Saved data entries:
---*---

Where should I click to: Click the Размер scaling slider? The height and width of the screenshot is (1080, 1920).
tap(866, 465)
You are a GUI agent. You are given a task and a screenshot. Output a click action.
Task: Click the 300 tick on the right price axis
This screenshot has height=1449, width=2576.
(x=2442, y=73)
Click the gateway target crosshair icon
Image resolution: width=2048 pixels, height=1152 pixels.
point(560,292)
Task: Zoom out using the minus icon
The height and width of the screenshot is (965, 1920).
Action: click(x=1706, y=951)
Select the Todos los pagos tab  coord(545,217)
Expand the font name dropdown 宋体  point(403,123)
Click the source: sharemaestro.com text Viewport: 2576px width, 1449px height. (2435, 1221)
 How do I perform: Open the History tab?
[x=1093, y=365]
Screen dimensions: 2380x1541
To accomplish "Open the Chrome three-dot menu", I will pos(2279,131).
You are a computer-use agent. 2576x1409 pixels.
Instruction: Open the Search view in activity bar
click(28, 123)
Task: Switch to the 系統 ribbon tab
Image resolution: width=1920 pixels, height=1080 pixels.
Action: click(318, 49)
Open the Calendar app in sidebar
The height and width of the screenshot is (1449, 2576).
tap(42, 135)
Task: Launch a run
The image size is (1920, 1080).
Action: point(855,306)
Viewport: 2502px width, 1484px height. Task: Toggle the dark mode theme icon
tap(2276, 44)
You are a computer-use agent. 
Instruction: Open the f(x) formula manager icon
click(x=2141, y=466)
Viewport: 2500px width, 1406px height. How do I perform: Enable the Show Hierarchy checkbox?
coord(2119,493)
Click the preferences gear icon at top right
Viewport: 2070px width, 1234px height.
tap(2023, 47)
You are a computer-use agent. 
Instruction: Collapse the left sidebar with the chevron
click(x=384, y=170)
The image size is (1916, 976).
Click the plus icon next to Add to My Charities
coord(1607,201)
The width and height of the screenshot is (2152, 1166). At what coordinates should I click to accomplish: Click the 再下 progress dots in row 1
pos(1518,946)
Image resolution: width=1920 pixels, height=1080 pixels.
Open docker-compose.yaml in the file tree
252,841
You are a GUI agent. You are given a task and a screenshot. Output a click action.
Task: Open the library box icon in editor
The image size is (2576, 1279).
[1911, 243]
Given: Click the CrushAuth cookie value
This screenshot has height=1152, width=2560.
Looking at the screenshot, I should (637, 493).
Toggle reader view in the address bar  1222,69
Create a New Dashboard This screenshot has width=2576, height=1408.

---*---

### About this exercise
Every record above has to appear again, word for word.

### Written answer
Where should I click to: Click the Размер scaling slider? The height and width of the screenshot is (1080, 1920).
tap(866, 465)
You are a GUI agent. You are given a task and a screenshot. Output a click action.
Task: Click the 300 tick on the right price axis
This screenshot has height=1449, width=2576.
(x=2442, y=73)
Click the gateway target crosshair icon
Image resolution: width=2048 pixels, height=1152 pixels.
point(560,292)
Task: Zoom out using the minus icon
The height and width of the screenshot is (965, 1920).
Action: click(x=1706, y=951)
Select the Todos los pagos tab  coord(545,217)
Expand the font name dropdown 宋体  point(403,123)
Click the source: sharemaestro.com text Viewport: 2576px width, 1449px height. (2435, 1221)
 How do I perform: Open the History tab?
[x=1093, y=365]
Screen dimensions: 2380x1541
To accomplish "Open the Chrome three-dot menu", I will pos(2279,131).
You are a computer-use agent. 2576x1409 pixels.
Instruction: Open the Search view in activity bar
click(28, 123)
Task: Switch to the 系統 ribbon tab
Image resolution: width=1920 pixels, height=1080 pixels.
Action: click(318, 49)
Open the Calendar app in sidebar
The height and width of the screenshot is (1449, 2576).
tap(42, 135)
Task: Launch a run
The image size is (1920, 1080).
Action: point(855,306)
Viewport: 2502px width, 1484px height. Task: Toggle the dark mode theme icon
tap(2276, 44)
You are a computer-use agent. 
Instruction: Open the f(x) formula manager icon
click(x=2141, y=466)
Viewport: 2500px width, 1406px height. How do I perform: Enable the Show Hierarchy checkbox?
coord(2119,493)
Click the preferences gear icon at top right
Viewport: 2070px width, 1234px height.
tap(2023, 47)
You are a computer-use agent. 
Instruction: Collapse the left sidebar with the chevron
click(x=384, y=170)
The image size is (1916, 976).
Click the plus icon next to Add to My Charities
coord(1607,201)
The width and height of the screenshot is (2152, 1166). At what coordinates should I click to accomplish: Click the 再下 progress dots in row 1
pos(1518,946)
Image resolution: width=1920 pixels, height=1080 pixels.
Open docker-compose.yaml in the file tree
252,841
You are a GUI agent. You are given a task and a screenshot. Output a click action.
Task: Open the library box icon in editor
The image size is (2576, 1279).
[1911, 243]
Given: Click the CrushAuth cookie value
This screenshot has height=1152, width=2560.
Looking at the screenshot, I should (637, 493).
Toggle reader view in the address bar  1222,69
Create a New Dashboard This screenshot has width=2576, height=1408.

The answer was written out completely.